**What to do:** Reproduce exactly the lines of the material beneath, from the line that contains "The width and height of the screenshot is (1880, 939)." to the line that contains "Given: Open the three-dot more options menu", both included, and no other lines.

[Start of section]

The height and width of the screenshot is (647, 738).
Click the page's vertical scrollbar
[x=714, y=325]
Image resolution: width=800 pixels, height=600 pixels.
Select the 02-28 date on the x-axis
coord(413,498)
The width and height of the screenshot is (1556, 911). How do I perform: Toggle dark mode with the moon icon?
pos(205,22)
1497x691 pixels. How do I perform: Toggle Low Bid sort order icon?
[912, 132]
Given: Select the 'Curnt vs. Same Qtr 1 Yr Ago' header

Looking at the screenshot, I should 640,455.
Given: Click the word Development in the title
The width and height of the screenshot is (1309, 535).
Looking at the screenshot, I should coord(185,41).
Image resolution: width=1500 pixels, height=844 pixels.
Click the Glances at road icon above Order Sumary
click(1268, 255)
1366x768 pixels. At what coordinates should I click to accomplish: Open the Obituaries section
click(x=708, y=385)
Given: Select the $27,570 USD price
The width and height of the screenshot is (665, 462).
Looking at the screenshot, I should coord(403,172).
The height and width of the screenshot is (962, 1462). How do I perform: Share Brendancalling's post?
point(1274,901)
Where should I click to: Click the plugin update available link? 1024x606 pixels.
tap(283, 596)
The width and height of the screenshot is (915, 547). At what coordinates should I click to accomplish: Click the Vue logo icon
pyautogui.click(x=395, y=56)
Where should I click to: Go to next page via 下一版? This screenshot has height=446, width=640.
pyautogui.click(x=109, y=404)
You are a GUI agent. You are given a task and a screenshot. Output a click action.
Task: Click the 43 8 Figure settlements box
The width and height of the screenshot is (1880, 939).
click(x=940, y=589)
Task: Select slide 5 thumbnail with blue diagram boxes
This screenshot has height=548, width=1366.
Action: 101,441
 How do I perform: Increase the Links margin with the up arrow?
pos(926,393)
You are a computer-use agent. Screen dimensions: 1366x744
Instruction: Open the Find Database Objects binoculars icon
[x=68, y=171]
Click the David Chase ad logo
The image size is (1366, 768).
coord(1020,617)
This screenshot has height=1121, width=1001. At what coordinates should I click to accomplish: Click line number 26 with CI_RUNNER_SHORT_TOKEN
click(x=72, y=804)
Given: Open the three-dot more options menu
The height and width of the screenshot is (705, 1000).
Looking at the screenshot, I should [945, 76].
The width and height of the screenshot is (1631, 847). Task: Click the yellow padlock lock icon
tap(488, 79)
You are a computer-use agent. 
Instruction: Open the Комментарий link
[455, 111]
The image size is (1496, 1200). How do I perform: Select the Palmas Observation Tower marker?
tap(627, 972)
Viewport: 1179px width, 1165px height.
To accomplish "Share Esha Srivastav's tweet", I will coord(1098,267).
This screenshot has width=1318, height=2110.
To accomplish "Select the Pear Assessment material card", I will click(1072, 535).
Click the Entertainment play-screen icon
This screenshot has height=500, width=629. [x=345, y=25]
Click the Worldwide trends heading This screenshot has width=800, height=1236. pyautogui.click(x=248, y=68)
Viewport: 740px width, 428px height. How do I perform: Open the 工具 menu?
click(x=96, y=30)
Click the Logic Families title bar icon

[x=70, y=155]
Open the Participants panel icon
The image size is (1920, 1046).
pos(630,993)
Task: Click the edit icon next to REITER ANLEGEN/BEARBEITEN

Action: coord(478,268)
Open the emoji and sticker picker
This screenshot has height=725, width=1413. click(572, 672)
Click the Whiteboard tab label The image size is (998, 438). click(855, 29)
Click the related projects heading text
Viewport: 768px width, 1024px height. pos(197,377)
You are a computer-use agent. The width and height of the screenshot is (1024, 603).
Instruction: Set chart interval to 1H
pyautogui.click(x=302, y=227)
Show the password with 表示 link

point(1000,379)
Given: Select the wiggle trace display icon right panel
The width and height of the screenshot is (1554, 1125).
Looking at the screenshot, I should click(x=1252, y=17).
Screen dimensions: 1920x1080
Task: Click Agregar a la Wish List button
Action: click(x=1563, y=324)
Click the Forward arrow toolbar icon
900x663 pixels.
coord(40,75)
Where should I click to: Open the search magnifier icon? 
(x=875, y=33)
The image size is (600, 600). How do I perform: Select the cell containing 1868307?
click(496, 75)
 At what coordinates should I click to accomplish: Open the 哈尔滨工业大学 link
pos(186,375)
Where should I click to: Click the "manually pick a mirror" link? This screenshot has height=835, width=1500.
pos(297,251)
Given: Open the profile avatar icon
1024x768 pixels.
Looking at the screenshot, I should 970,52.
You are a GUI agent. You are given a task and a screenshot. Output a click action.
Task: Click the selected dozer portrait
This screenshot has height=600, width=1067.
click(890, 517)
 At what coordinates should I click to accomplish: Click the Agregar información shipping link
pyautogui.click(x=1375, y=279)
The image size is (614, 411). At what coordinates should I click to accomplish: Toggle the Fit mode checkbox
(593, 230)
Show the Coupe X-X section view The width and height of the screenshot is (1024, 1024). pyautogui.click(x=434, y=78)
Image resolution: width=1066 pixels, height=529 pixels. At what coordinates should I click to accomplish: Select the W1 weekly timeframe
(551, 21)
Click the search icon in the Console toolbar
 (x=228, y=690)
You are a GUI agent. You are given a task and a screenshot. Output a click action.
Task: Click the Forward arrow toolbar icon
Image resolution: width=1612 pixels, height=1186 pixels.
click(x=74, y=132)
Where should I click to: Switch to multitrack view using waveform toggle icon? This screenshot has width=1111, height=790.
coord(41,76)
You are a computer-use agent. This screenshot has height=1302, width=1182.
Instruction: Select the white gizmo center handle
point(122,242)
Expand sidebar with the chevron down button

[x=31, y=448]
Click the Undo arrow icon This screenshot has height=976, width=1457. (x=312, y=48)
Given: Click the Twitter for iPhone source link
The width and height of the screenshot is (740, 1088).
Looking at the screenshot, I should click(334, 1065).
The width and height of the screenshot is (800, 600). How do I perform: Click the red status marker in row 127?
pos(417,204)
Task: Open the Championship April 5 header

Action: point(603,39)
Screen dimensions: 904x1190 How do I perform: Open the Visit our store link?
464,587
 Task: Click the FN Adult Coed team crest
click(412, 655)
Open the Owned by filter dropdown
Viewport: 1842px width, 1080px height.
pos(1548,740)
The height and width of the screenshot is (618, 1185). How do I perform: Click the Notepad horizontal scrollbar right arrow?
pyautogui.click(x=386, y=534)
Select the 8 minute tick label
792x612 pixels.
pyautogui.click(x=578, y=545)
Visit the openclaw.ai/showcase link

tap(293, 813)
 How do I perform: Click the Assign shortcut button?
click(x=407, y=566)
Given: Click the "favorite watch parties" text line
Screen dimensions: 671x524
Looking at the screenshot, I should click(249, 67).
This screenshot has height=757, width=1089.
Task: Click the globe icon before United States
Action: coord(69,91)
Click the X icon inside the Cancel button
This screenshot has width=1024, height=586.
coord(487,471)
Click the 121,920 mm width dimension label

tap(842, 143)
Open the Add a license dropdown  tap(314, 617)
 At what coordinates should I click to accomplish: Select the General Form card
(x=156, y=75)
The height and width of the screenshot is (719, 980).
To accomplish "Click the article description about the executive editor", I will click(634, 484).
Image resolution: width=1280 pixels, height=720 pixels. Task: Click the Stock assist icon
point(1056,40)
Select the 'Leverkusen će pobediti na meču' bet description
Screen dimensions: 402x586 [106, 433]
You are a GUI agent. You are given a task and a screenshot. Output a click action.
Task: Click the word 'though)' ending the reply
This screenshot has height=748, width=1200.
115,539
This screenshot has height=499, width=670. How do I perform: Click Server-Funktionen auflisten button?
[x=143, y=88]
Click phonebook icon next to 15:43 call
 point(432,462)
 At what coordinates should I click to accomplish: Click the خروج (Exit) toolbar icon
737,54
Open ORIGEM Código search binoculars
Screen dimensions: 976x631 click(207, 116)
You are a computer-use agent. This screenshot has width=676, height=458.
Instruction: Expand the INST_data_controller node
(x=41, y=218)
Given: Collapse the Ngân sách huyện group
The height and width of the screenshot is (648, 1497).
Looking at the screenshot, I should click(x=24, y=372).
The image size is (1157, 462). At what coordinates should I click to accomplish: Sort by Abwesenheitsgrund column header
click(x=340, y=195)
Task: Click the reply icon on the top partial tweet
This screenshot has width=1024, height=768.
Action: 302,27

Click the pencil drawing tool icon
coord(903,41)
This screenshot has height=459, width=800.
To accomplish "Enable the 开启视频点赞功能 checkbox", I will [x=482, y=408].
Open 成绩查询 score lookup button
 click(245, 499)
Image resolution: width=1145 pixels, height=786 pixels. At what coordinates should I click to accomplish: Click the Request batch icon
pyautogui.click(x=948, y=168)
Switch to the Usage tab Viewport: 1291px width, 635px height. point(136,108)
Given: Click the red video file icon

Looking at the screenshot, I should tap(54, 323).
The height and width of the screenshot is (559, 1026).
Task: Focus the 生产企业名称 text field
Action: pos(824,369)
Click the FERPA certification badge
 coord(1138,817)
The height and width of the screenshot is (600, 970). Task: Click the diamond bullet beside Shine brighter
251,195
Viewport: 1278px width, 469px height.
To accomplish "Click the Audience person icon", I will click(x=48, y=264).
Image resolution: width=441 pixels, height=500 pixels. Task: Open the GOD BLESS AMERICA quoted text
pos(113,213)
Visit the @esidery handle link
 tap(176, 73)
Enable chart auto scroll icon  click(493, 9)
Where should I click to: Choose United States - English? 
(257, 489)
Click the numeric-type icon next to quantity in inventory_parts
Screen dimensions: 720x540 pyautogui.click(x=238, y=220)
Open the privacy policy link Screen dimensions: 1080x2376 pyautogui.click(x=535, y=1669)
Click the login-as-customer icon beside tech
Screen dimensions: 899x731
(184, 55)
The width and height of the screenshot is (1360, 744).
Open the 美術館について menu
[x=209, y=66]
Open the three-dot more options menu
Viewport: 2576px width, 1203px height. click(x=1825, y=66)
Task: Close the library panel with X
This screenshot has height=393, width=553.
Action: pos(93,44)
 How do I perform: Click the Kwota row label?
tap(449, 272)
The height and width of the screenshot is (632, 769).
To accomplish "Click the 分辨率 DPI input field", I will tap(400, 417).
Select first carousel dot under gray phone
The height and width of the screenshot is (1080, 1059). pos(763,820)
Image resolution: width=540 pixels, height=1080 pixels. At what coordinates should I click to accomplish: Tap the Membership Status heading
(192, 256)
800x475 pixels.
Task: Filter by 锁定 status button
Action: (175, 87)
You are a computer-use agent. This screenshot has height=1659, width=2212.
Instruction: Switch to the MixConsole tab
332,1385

[End of section]

**Exercise solution:**
The width and height of the screenshot is (1880, 939).
click(x=940, y=589)
Task: Select slide 5 thumbnail with blue diagram boxes
This screenshot has height=548, width=1366.
Action: 101,441
 How do I perform: Increase the Links margin with the up arrow?
pos(926,393)
You are a computer-use agent. Screen dimensions: 1366x744
Instruction: Open the Find Database Objects binoculars icon
[x=68, y=171]
Click the David Chase ad logo
The image size is (1366, 768).
coord(1020,617)
This screenshot has height=1121, width=1001. At what coordinates should I click to accomplish: Click line number 26 with CI_RUNNER_SHORT_TOKEN
click(x=72, y=804)
Given: Open the three-dot more options menu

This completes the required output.